Nous sommes chez la Reine de la Neige, en cachette, pour mieux découvrir ses échanges avec la Grand-Mère. On est persuadé que ces comédiens et comédiennes sont des milliers et pourtant, six apparaissent sous les applaudissements, on est surpris, ne sait-on pas compter ? Ils étaient bien plus nombreux ! La Reine des neiges, l’histoire oubliée est un miracle issu du travail de Hans Christian Andersen, adapté, joliment revu par Johanna Boyé et Elisabeth Ventura. Le résultat est éblouissant. Pourquoi ? Comment ? On voudrait être grand et tout expliquer, prouver qu’on a tout compris, comme il faut. Pourquoi ? Le travail des metteurs en scène est-il de nous faire réfléchir sur le « pourquoi-comment » ou bien de nous faire sentir, ressentir, fondre, de ne plus être sur un fauteuil de velours rouge mais en pleine forêt, avec des bêtes sauvages, des gnomes, sans dire le moindre mal de ses voisins ?
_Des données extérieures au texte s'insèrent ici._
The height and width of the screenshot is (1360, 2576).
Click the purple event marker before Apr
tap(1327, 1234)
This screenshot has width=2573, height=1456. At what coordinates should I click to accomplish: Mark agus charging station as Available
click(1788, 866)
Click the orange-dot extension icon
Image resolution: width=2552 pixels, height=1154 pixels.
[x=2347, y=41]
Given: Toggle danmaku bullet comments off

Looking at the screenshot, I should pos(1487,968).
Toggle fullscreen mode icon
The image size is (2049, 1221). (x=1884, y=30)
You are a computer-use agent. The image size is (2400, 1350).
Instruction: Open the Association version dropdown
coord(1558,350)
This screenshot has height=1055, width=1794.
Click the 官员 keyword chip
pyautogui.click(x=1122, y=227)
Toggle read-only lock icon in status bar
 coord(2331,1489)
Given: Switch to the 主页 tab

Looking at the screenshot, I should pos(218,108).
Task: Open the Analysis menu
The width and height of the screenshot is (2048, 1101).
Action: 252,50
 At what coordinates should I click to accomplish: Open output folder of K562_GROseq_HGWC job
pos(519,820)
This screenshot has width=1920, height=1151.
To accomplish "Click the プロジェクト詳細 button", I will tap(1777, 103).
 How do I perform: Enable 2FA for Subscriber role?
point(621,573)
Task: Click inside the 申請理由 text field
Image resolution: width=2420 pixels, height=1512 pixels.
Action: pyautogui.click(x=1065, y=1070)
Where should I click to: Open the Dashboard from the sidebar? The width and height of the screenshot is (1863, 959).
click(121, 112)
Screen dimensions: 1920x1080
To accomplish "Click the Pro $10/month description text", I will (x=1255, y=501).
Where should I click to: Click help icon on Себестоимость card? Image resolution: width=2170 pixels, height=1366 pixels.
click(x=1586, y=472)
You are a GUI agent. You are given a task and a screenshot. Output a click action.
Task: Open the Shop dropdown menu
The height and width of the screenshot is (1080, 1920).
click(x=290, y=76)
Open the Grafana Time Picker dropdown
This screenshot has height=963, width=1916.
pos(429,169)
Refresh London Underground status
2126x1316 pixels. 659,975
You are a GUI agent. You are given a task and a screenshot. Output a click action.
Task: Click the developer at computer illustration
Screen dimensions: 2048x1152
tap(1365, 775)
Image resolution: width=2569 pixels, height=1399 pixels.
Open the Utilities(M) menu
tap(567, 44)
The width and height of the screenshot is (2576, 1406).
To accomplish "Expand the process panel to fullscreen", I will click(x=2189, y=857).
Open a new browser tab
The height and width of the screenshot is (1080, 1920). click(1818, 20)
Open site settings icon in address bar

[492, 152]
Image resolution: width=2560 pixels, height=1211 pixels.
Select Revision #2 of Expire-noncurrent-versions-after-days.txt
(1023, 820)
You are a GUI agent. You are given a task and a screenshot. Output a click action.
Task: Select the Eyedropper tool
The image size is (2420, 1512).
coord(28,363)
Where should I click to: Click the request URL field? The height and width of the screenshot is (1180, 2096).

Donc la surprise et la joie étaient là. C’est une fine équipe que nous avions sous les yeux. La grand-mère nous raconte presque tout du long cette histoire, s’efface, revient. Nous l’écoutons bouche-bée. Deux enfants s’aimaient, un garçon et une fille, et la Reine de la Neige passe par là et le petit garçon change, disparaît. Son amie le cherche, cherche et cherche encore. Lui est devenu sérieux, grave, elle ne le retrouve pas tout à fait. Des rencontres se font, vérité et mensonges dansent dans les champs, sous la neige ou le soleil. L’histoire qui défile ici a été modifiée ici où là par le travail consciencieux et fou de Johanna Boyé et Elisabeth Ventura. Nous sommes tous « pris ».
De minis détails pourraient être évités, comme cette neige superbe et magique qui ne tombe pas du ciel mais sort en terrible et laide forme cylindrique d’une grosse machine en coulisses. Ah ! ce n’est pas de la vraie neige. Certains costumes ont un très beau dessin, oui, sans aucun doute, mais réalisés avec des tissus qui n’atteignent pas tous la même folie douce. Les chants ne semblent pas tous l’emporter. Mais tout le reste frôle le parfait, le drôle, parle aux grands et aux petits, presque de la même façon. Non seulement les talents sont fous mais ils se mélangent joyeusement. Il y a même de la magie, inaperçue donc réussie ! Une belle et grande réussite.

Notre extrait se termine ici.